Cosa dice la scienza

Trattamento su misura, quindi, è la parola che guida l’esperto. Con la Tavi ad esempio viene impiantata una nuova valvola, che “schiaccia” quella nativa e ne prende il posto. Si tratta di una tecnica ampiamente studiata e che si è rivelata efficace. “All’interno del catetere, che passa attraverso l’arteria femorale ed entra nella valvola malata, vi è una valvola che viene estrusa – aggiunge  Menicanti. – Il fatto di comprimere la valvola natia può portare a tre scenari: il primo è la non perfetta adesione della nuova valvola contro la valvola nativa e quindi la possibilità di un certo reflusso. La seconda possibilità è che, comprimendo la valvola nativa, il tessuto di conduzione, cioè quello che conduce l’impulso tra gli atri e ventricoli e dà il ritmo al cuore stesso, possa essere danneggiato e si rende allora necessario l’impianto di un pacemaker. Nel terzo caso la compressione della valvola nativa libera dei frammenti della valvola stessa che potrebbero creare delle embolie (ictus cerebrale o in altri distretti). Queste complicanze sono presenti anche in chirurgia tradizionale. Per esempio, secondo i dati pubblicati dai grandi registri clinici internazionali, la possibilità di andare incontro ad un ictus con l’approccio chirurgico standard è intorno allo 0,9%, con la Tavi è intorno al 2,5%, quindi è una differenza minima. La necessità di pacemaker è intorno al 3% nel primo caso, mentre con la Tavi è intorno al 7,5%. Entrambe le procedure hanno un enorme valore al di là delle differenze; occorre capire qual è l’approccio migliore per il paziente”.

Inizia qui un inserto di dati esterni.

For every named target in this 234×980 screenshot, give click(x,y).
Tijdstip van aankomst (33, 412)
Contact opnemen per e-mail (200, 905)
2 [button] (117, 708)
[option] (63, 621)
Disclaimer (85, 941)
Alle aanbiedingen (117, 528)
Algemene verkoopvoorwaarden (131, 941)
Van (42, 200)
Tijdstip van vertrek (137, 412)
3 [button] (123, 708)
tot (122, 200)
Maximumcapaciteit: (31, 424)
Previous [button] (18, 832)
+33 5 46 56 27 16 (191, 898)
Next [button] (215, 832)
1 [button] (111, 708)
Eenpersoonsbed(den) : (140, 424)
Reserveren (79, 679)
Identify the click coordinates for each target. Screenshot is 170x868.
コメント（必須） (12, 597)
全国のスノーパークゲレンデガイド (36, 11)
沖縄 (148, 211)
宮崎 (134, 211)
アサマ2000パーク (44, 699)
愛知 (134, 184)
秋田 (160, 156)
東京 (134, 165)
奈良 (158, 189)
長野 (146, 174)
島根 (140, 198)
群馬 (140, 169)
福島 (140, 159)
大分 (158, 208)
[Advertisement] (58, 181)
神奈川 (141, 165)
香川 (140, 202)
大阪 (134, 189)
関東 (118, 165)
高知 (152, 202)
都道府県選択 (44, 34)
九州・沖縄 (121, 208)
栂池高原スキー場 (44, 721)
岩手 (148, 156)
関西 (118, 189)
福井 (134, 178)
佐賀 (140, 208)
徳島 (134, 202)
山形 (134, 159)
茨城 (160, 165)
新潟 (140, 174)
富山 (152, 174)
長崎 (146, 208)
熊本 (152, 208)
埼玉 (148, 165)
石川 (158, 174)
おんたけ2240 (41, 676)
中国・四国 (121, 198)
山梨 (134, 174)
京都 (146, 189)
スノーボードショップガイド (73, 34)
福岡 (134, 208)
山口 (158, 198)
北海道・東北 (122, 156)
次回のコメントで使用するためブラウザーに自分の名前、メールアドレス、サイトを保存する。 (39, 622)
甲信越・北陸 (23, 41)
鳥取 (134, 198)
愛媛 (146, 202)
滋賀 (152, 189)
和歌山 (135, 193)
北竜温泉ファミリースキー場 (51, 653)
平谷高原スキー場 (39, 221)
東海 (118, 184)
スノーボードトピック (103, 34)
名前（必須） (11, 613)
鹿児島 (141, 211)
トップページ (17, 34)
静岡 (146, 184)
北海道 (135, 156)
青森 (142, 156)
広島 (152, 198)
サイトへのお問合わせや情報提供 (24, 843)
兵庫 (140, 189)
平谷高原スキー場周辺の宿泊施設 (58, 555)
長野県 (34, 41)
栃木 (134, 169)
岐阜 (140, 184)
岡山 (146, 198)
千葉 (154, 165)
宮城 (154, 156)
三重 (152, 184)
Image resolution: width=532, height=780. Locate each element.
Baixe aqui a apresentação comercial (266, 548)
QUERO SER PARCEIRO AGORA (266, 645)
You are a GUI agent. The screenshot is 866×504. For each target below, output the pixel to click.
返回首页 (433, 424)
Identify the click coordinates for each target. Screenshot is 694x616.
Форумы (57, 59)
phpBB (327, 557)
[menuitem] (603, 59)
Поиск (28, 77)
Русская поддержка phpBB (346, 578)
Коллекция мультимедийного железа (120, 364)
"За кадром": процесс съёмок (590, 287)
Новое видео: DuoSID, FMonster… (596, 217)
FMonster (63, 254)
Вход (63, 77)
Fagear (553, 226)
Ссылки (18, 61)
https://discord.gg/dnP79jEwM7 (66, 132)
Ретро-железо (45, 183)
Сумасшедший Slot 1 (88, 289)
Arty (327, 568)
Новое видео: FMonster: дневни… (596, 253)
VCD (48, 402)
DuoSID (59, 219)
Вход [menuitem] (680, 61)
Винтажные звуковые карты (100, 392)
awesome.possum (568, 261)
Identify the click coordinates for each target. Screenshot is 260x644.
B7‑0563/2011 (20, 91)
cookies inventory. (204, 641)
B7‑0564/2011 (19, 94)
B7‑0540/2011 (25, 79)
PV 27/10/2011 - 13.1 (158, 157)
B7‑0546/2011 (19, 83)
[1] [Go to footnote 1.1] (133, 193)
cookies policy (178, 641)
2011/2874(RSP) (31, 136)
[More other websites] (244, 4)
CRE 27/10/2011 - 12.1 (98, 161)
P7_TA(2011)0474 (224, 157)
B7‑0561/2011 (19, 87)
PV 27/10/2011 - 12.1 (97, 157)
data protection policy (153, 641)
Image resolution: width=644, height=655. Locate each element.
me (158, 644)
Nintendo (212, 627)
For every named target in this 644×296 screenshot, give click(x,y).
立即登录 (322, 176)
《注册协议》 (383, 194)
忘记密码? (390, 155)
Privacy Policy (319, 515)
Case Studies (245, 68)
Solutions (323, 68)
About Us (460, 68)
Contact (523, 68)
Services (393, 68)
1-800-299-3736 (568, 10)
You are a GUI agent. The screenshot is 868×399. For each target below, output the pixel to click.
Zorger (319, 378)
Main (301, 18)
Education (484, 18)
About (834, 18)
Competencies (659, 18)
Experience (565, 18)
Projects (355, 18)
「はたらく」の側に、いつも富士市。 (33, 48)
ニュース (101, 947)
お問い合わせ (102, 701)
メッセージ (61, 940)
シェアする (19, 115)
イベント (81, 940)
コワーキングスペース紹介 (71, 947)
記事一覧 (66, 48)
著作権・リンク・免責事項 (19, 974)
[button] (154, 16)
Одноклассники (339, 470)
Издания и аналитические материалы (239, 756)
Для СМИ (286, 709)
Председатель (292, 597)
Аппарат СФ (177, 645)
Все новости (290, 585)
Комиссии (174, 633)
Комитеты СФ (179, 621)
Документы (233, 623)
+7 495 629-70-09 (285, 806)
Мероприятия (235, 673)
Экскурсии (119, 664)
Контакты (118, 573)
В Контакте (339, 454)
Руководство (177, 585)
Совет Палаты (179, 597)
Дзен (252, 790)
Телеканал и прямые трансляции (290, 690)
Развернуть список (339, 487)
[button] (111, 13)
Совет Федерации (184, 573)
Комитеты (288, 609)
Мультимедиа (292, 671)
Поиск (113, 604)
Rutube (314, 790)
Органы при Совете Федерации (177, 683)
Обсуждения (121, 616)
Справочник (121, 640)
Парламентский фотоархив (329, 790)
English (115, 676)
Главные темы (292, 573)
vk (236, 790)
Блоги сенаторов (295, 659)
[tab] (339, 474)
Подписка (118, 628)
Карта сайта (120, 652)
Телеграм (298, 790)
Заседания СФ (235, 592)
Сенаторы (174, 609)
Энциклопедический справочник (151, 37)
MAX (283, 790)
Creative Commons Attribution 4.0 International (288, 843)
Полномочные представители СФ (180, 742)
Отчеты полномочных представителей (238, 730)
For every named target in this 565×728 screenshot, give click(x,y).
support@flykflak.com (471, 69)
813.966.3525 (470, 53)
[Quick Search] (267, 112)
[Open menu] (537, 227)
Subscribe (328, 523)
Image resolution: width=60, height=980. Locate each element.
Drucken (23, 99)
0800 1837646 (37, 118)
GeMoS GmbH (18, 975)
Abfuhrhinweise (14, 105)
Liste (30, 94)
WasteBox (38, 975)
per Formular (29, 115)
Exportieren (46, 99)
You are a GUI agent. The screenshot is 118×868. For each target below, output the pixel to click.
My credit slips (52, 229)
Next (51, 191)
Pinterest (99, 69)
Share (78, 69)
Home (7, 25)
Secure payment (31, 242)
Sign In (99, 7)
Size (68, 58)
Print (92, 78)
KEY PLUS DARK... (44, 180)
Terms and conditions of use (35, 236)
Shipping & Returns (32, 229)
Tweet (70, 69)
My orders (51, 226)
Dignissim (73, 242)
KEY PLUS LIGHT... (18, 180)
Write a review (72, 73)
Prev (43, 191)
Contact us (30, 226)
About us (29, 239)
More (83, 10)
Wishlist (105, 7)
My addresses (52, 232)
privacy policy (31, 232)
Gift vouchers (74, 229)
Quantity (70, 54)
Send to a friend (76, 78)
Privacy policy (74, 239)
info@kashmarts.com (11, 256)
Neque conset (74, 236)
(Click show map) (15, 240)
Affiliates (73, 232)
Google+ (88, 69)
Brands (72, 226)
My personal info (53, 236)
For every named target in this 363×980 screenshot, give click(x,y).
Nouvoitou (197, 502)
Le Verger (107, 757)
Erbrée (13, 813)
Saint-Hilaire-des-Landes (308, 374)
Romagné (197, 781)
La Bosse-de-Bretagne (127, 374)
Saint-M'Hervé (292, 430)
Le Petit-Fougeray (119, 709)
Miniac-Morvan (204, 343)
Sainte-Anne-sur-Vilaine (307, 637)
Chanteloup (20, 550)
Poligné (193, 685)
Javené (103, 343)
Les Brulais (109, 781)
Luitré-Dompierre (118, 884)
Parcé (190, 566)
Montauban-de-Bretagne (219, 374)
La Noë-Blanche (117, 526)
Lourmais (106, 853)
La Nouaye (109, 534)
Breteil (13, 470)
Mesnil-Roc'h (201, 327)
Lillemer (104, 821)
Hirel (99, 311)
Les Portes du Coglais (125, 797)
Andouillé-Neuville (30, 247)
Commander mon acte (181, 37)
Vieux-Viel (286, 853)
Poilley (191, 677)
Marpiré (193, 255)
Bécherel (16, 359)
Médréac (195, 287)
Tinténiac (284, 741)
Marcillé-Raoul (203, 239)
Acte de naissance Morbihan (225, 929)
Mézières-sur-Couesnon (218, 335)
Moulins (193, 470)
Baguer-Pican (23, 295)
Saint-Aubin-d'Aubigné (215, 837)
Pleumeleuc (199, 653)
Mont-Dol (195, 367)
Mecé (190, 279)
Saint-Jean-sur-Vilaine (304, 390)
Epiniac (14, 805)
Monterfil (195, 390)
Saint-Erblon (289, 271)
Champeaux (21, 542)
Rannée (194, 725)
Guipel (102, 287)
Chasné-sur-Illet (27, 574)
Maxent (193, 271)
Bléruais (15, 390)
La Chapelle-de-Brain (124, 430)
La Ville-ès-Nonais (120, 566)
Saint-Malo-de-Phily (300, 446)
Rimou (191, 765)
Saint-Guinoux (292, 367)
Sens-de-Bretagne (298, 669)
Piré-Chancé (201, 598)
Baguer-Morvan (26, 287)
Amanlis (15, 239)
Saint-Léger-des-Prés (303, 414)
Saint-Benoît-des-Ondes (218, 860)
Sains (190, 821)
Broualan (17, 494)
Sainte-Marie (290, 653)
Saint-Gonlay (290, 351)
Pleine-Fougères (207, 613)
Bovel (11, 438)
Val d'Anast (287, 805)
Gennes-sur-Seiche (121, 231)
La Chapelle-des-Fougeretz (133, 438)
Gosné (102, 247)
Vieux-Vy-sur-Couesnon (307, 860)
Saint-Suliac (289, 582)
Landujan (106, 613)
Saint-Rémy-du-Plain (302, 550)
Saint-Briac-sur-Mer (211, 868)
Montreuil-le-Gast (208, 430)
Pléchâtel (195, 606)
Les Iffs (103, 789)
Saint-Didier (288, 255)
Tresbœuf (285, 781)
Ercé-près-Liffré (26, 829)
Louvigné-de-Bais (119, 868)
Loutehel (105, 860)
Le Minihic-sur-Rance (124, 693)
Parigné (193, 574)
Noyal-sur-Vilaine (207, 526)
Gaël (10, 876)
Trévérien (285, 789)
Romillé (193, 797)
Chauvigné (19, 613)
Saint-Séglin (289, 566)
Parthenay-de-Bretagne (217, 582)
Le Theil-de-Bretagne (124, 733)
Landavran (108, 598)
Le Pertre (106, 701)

E non va dimenticato che  lo sviluppo clinico e ingegneristico della circolazione extracorporea, necessaria nella chirurgia tradizionale, ha fatto enormi progressi e perseguito sempre di più la miniaturizzazione dei circuiti, vale a dire la riduzione della lunghezza totale del percorso artificiale che il sangue è obbligato a compiere. Assicura al paziente una funziona cardio-respiratoria il più vicino possibile alla fisiologia normale e riduce al minimo il contatto del sangue del paziente con elementi esterni come l’aria, a vantaggio di una maggiore sicurezza.

Cosa ci attende domani

“Le procedure transcatetere aumenteranno nel futuro, come peraltro si è visto per le angioplastiche coronariche per la cura delle stenosi coronariche – conclude Menicanti. – A mano a mano che continuiamo ad acquisire dati, aggiusteremo però sempre meglio il tiro, migliorando la nostra esperienza sul tipo di paziente che più si possa avvantaggiare delle diverse metodiche. Un altro campo dove ci aspettiamo delle novità è quello delle valvole, per cui non dovrebbe essere più necessaria l’assunzione di anticoagulanti. Ci sono degli studi in corso, e le valvole, anziché essere realizzate con materiali di carbonio o di derivati di metalli, potrebbero avere per esempio delle plastiche. Saranno quindi delle valvole che, in teoria, non degenerano come quelle biologiche, ma che si comportano come se lo fossero”.